→ Reading text:
————————

Although 18 U.S.C. § 6002 sets forth the procedure for granting a witness formal immunity, the Department of Justice and the federal courts have consistently approved the use of "informal immunity" agreements. See generally United States v. Quatermain, 613 F.2d 38, 41 (3d Cir.) (government may properly enter informal immunity agreements with grand jury witnesses), cert. denied, 446 U.S. 954, 64 L. Ed. 2d 812, 100 S. Ct. 2923 (1980); United States Attorney's Manual, Title 9 -- Criminal Division, at 37 (1984) (government attorney may, with supervisory approval, enter nonprosecution agreement in exchange for a person's cooperation). Informal grants of immunity can be divided into two forms -- informal letter immunity and agreements not to prosecute. The most significant difference between these two forms of agreement is that, pursuant to informal letter immunity, a witness' sworn grand jury testimony cannot be used to prosecute the witness for any substantive offenses included within the scope of his testimony. Thus, a grand jury witness who testifies falsely under a grant of informal letter immunity can only be charged with perjury or obstruction of justice. See generally United States v. Black, 776 F.2d 1321, 1326 (6th Cir. 1985).
On the other hand, an agreement not to prosecute generally affords a witness more limited protection. The most common type of an agreement not to prosecute is one in which the government promises not to prosecute an individual for any matters about which he testifies, provided the witness testifies truthfully and completely. See e.g., United States v. Girdner, 773 F.2d 257, 259 (10th Cir. 1985), cert. denied, 475 U.S. 1066, 89 L. Ed. 2d 605, 106 S. Ct. 1379 (1986). If a witness breaches the agreement by not providing truthful testimony, the witness can be prosecuted not only for perjury and obstruction of justice but also for any substantive offenses about which he has testified. See United States v. Irvine, 756 F.2d 708, 710-12 (9th Cir. 1985) (witness who breached agreement not to prosecute could be prosecuted for narcotics offenses based on his grand jury testimony).
Based on our reading of the entire agreement in this case, not just the selective excerpts that Skalsky emphasizes on appeal, we conclude that the district court accurately found that Skalsky and the government entered into an agreement not to prosecute. See United States v. Irvine, 756 F.2d at 710 (language of cooperation agreement must be read as a whole and given reasonable interpretation). The very first sentence of the letter summarizes the contract between the parties: "On the understandings specified below, the United States will not prosecute Mr. Skalsky for potential charges based upon information supplied to this office by him." In exchange for the government's promise of nonprosecution, Skalsky promised to "at all times give complete, truthful and accurate information and testimony." In addition to detailing the obligations of each party, the agreement further provided that if Skalsky failed to comply with the provisions of the agreement, the agreement would be "null and void" and Skalsky could "be subject to prosecution in this and any other prosecuting office for any criminal violation. . . including, but not limited to, perjury and obstruction of justice." (Emphasis added.) Finally, the agreement provided that in the event of a breach, information provided by Skalsky could be used against him for prosecution of federal criminal offenses. In short, Skalsky and the government entered into an agreement that specifically described the duties of each party and the effect of, the agreement's provisions in the event of a breach.

————————

→ Stored records:
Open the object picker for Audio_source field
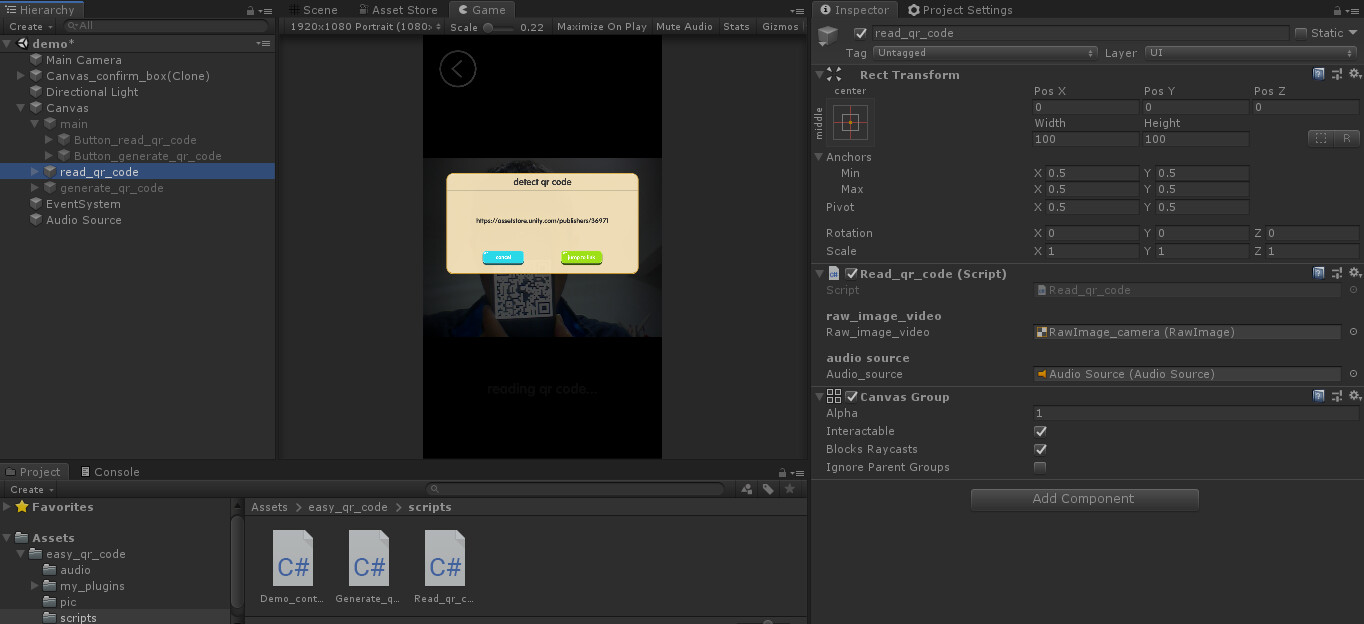This screenshot has width=1364, height=624. (x=1355, y=374)
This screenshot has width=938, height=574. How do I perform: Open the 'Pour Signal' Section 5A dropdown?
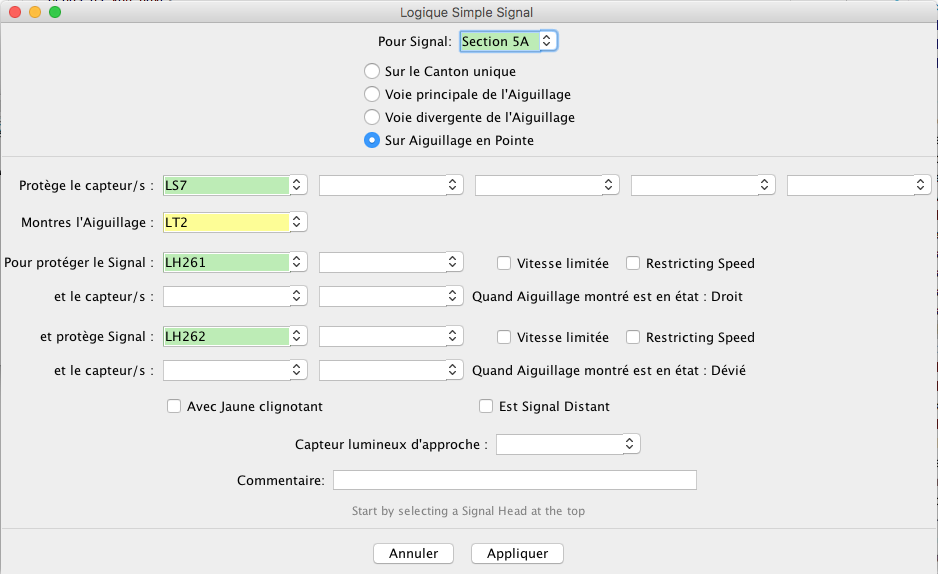coord(508,41)
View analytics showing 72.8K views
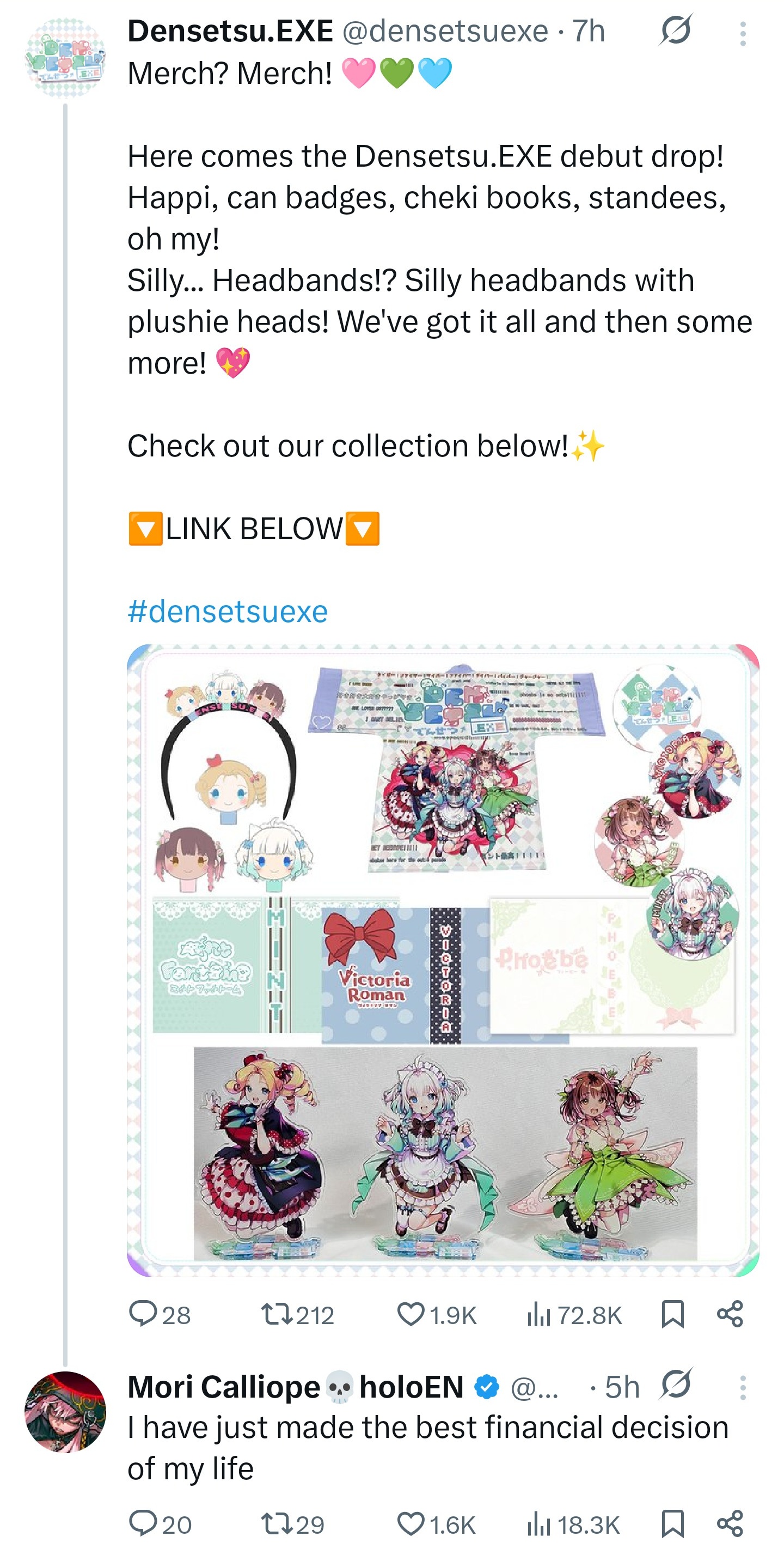The height and width of the screenshot is (1555, 784). click(x=574, y=1314)
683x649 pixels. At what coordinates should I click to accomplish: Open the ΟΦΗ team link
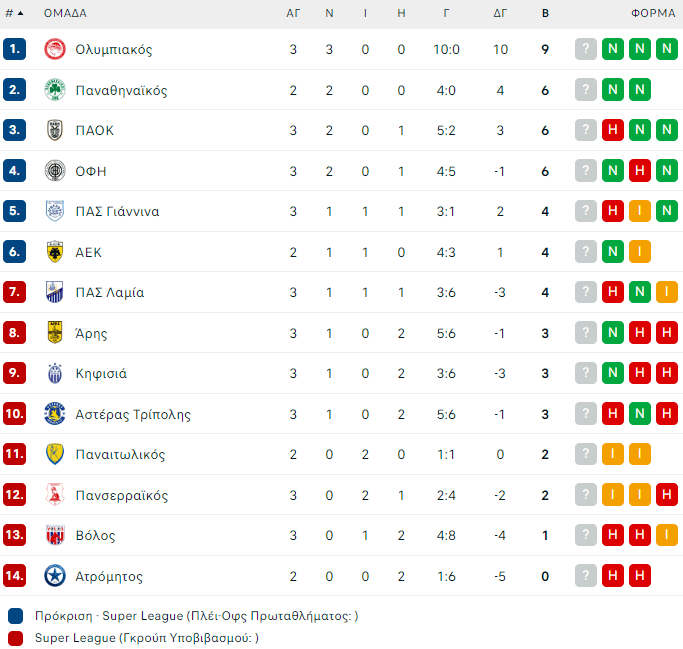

————————

→ Exercise brief: Condense the paragraph of the immunity text above that begins "On the other hand, an agreement not to prosecute" into a short bulleted list that keeps its main facts.

→ Output below:
- An agreement not to prosecute generally gives a witness more limited protection than informal letter immunity.
- In its most common form, the government promises not to prosecute the individual for any matters he testifies about, provided he testifies truthfully and completely (United States v. Girdner).
- If the witness breaches the agreement by not testifying truthfully, he can be prosecuted for perjury and obstruction of justice and also for any substantive offenses he testified about.
- In United States v. Irvine, a witness who breached such an agreement could be prosecuted for narcotics offenses based on his grand jury testimony.